To do: Each line below must be set down exactly as it stands.

Stored data:
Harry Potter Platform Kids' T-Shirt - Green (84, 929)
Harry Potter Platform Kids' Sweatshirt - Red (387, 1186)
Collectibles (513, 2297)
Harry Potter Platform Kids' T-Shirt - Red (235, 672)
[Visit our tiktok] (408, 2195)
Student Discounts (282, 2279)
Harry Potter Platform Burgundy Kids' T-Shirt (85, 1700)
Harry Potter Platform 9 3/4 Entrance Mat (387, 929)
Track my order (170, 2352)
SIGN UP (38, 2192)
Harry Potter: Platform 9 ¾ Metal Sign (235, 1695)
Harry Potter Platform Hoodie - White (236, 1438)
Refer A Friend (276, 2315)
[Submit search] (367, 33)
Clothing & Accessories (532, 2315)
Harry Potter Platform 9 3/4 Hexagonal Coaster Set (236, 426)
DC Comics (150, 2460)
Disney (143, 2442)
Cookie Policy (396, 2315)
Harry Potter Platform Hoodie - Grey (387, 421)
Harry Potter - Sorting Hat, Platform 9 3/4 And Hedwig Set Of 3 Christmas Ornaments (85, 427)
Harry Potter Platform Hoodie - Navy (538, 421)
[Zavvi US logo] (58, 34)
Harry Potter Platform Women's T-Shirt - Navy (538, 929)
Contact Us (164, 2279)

Result for this task:
Harry Potter Platform Kids' T-Shirt - Green (84, 929)
Harry Potter Platform Kids' Sweatshirt - Red (387, 1186)
Collectibles (513, 2297)
Harry Potter Platform Kids' T-Shirt - Red (235, 672)
[Visit our tiktok] (408, 2195)
Student Discounts (282, 2279)
Harry Potter Platform Burgundy Kids' T-Shirt (85, 1700)
Harry Potter Platform 9 3/4 Entrance Mat (387, 929)
Track my order (170, 2352)
SIGN UP (38, 2192)
Harry Potter: Platform 9 ¾ Metal Sign (235, 1695)
Harry Potter Platform Hoodie - White (236, 1438)
Refer A Friend (276, 2315)
[Submit search] (367, 33)
Clothing & Accessories (532, 2315)
Harry Potter Platform 9 3/4 Hexagonal Coaster Set (236, 426)
DC Comics (150, 2460)
Disney (143, 2442)
Cookie Policy (396, 2315)
Harry Potter Platform Hoodie - Grey (387, 421)
Harry Potter - Sorting Hat, Platform 9 3/4 And Hedwig Set Of 3 Christmas Ornaments (85, 427)
Harry Potter Platform Hoodie - Navy (538, 421)
[Zavvi US logo] (58, 34)
Harry Potter Platform Women's T-Shirt - Navy (538, 929)
Contact Us (164, 2279)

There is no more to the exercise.